═══ Data ═══

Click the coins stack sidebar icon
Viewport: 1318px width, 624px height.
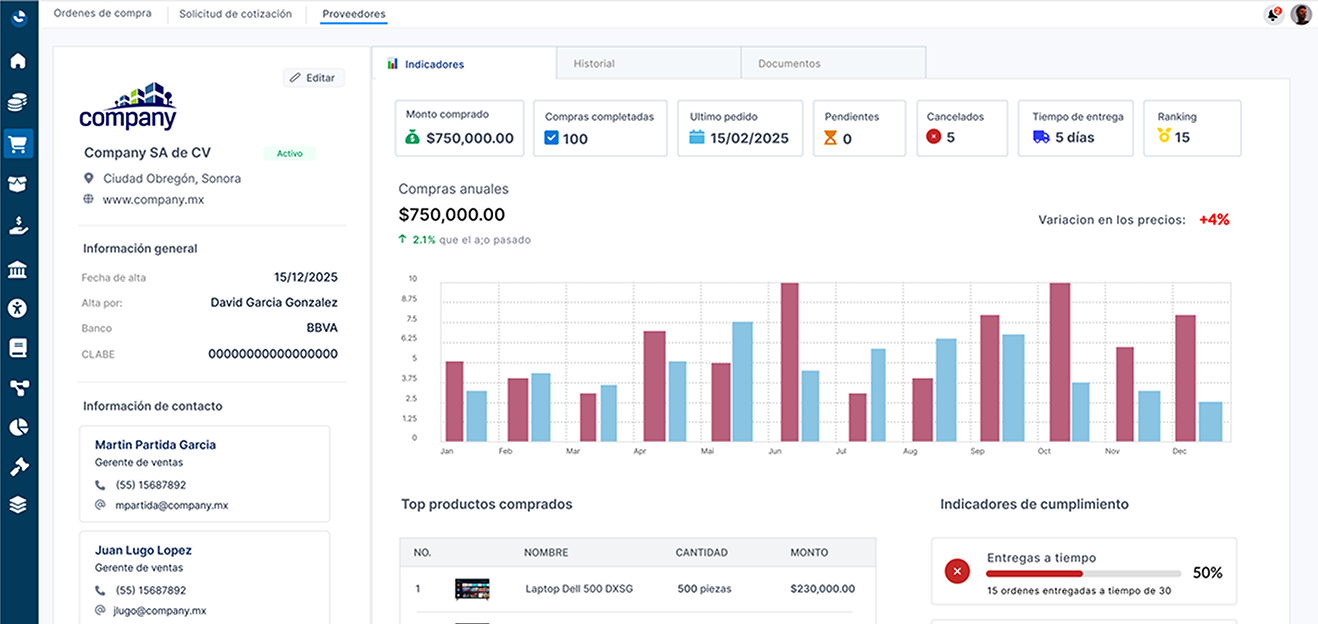point(18,102)

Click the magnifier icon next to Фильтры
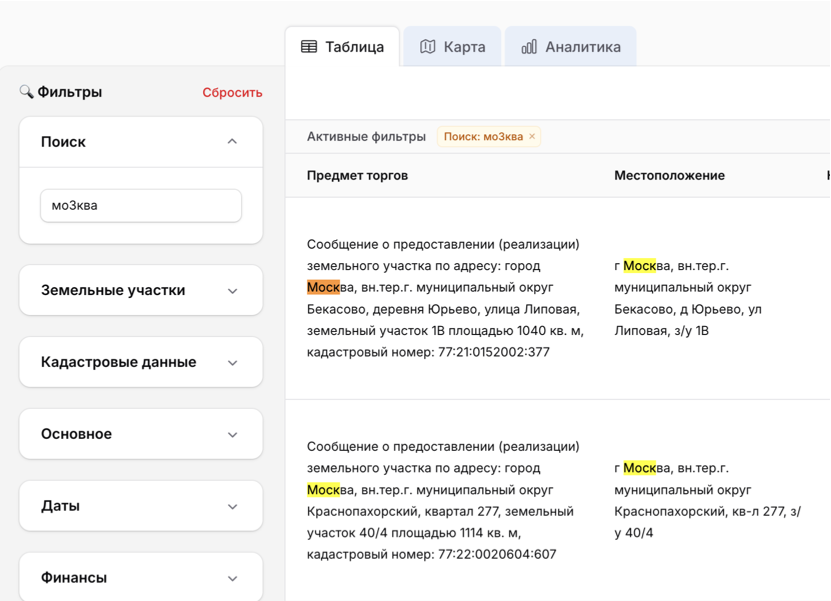point(26,92)

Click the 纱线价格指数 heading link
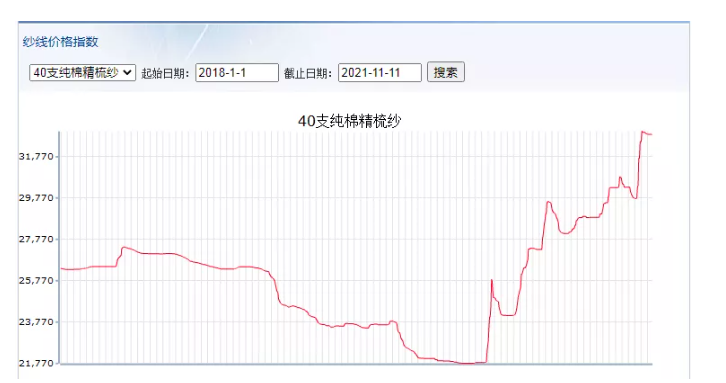pyautogui.click(x=61, y=42)
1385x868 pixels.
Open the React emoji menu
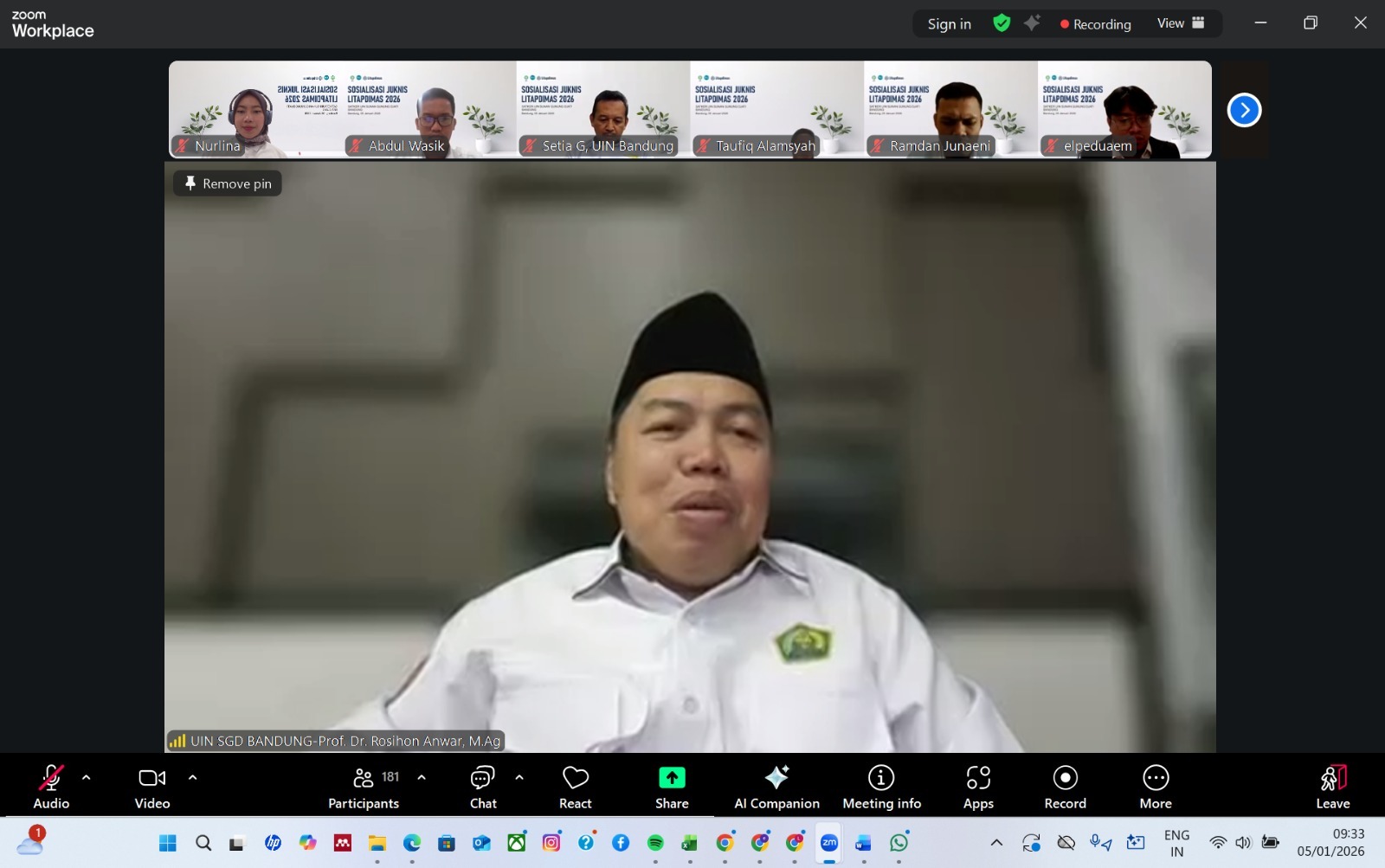tap(576, 787)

═══

Exercise description: From the first line to the last, reproduce the records above exactly and skip the pictures.

Exercise solution:
Click the coins stack sidebar icon
Viewport: 1318px width, 624px height.
point(18,102)

Click the magnifier icon next to Фильтры
point(26,92)

Click the 纱线价格指数 heading link
pyautogui.click(x=61, y=42)
1385x868 pixels.
Open the React emoji menu
tap(576, 787)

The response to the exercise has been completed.